I love commercial water-based resists for their ease of use. No mixing is involved - just open the bottle and pour! Jacquard, Presist and Inkodye are three of the many brands available. I was introduced to water-based resists years ago when I painted on silk. I created detailed drawings with the resist and then painted inside the lines using silk dyes. When I transitioned to other surface design techniques, I didn't realize how versatile those resists can be. They go way beyond the traditional squeeze-on application. Here are a few of my favorite ways to use them.
I love using my garden as inspiration and as a printing tool! These are printings of rose leaves from my backyard.
I'm drawn to the soft, subtle effect of this piece. It was created by brushing water based resist through a mesh laundry bag.

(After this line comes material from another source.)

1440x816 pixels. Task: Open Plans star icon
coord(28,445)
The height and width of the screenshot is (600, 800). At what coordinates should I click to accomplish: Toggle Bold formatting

Compressed sponges are the perfect stamping material. They are very thin, which makes them easy to cut with scissors or a craft knife. Once they are placed under water, they swell to the thickness of a kitchen sponge.
Commercial resists are particularly suited to screenprinting. The consistency is smooth and easily penetrates a silkscreen. This is a thermofax image.
Back to the old familiar ways - the resist was applied with a squeeze bottle.
What are your favorite ways of applying water-based resists?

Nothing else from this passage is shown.